## begin TEXT TO READ

# Burton Mission or Cartel?



## Air is free (Dec 14, 2011)

I'm more of a free rider myself but I've tried missions and I've tried cartels and I'd pay the extra $30 for cartels everytime. They are so damn comfortable and responsive.


----------



## blz1 (Oct 15, 2012)

I rode 2013 est cartels last season. A great all around binding IMO.They ahve Held up well with lots of days on them. )Be careful about sizing though. What size boots do you have


----------



## AntipodeanSam (Apr 19, 2013)

BigAL said:


> I recently bought a Burton Custom with the channel system, and I was wondering from other burton fans if they prefer the Mission or the Cartels? This coming from a freestyle park junkie.


Cartels hands down


----------



## hktrdr (Apr 3, 2012)

It actually really depends on the production year. For a while Missions were getting the 'trickle down' technology from the Cartels, i.e., stuff that was introduced on the Cartels wound up in the Missions 1-2 seasons later.

Some may find the Cartel more comfortable because of the canted footbeds. But in terms of performance there is little/no real difference - in fact, in some respects the 12/13 was more responsive than the Cartel.

For the special models with the new baseplate (or the EST in 2013/14) I'd say go with the Cartels, otherwise the Missions are similar enough that I would not pay more than a $20-30 premium for the Cartels (unless you really want canting).


----------



## tokyo_dom (Jan 7, 2013)

While asking about the issues i had with the ratchets/ladders on my 12/13 Missions, i was told that the models above the Missions had better quality ratchets... To me that would warrant the extra $20-30.


----------



## hktrdr (Apr 3, 2012)

tokyo_dom said:


> While asking about the issues i had with the ratchets/ladders on my 12/13 Missions, i was told that the models above the Missions had better quality ratchets... To me that would warrant the extra $20-30.


True, the ratchets are different. Does it make any difference in practice? Not as far as I can tell...


----------



## BigAL (Feb 19, 2013)

> I rode 2013 est cartels last season. A great all around binding IMO.They ahve Held up well with lots of days on them. )Be careful about sizing though. What size boots do you have


I wear size 14 thirtytwo lashed bradshaw.


----------



## Supra (Jan 11, 2012)

hktrdr said:


> For 13/14 models, I'd say go with the Cartels (because of the new baseplate



what's the new baseplate? are you referring to the hinge?


----------



## hktrdr (Apr 3, 2012)

Supra said:


> what's the new baseplate? are you referring to the hinge?


Sorry, slightly sloppy wording on my part. The Cartels with upgraded baseplates are the Limited Edition and Regional Love versions only for Re:flex (and all the ESTs because of the Hinge).


----------



## Supra (Jan 11, 2012)

## end TEXT TO READ
## begin SOURCE DATA

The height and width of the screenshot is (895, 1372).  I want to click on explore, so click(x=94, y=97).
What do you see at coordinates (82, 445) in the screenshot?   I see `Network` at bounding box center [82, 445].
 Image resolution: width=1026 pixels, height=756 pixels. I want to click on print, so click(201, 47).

## end SOURCE DATA

▶ GIVEN REQUEST:
Please copy everything from "It actually really" down to "than the Cartel." in the binding thread, renaming "canted footbeds" to "angled footbeds".

▶ OUTPUT OF THE TASK:
It actually really depends on the production year. For a while Missions were getting the 'trickle down' technology from the Cartels, i.e., stuff that was introduced on the Cartels wound up in the Missions 1-2 seasons later.

Some may find the Cartel more comfortable because of the angled footbeds. But in terms of performance there is little/no real difference - in fact, in some respects the 12/13 was more responsive than the Cartel.